Over the past few decades, there has been a remarkable shift in the manner in which oncology patients are screened, diagnosed, and treated. These advancements can largely be attributed to the growth of the field of precision medicine, as individual molecular profiling begins to take precedent over traditional generalized therapy methods. Comprehensive genomic profiling is enabled by a technology known as next-generation sequencing (NGS), which has come leaps and bounds in the past few years and offers the field of oncology new insights into diagnosis, classification, prognostication, and ultimately precision treatment.
The first concerted effort at DNA sequencing was explored by the Human Genome Project, which took over 13 years and cost 3 billion dollars to sequence a single human genome. Currently, NGS allows us to generate detailed reports in about 24 hours and for under 1,000 dollars.
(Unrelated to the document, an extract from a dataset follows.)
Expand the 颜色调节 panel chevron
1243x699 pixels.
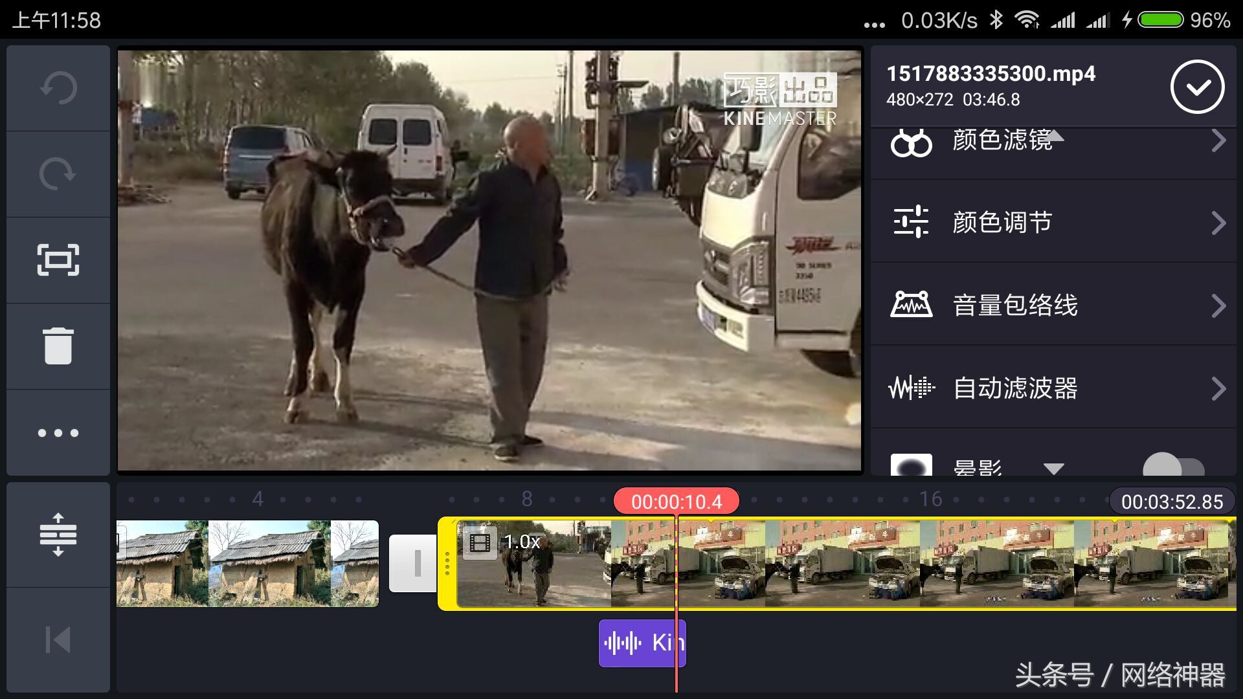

NGS is a high-throughput method that utilizes massively parallel sequencing of numerous individual DNA fragments, without the need of a reference genome, and can thus simultaneously sequence multiple genes at a time. A general NGS workflow requires sample processing, nucleic acid extraction, library preparation, and target amplification before the sequencing is conducted. Finally, bioinformatics data analysis, gene annotation, and interpretation are often performed in order to glean insights from the raw data.
There are multiple approaches for NGS which will differ based on the intent of the research, extent of target enrichment, and the type of sequencing that is utilized. Whole-genome sequencing (WGS) and whole-exome sequencing (WES) are powerful tools that can facilitate the identification of disease-causing genes, but often produce hefty raw data that is difficult to process bioinformatically. In contrast, utilizing targeted gene panels, the most common clinical approach for cancer genotyping, allows for the comprehensive analysis of anywhere from a dozen to a few hundred actionable genes of interest at high coverage. Targeted gene panels feature lower costs than WES and WGS, greater analytically sensitivity, and pose fewer problems for bioinformatic pipelines in the data analysis phase.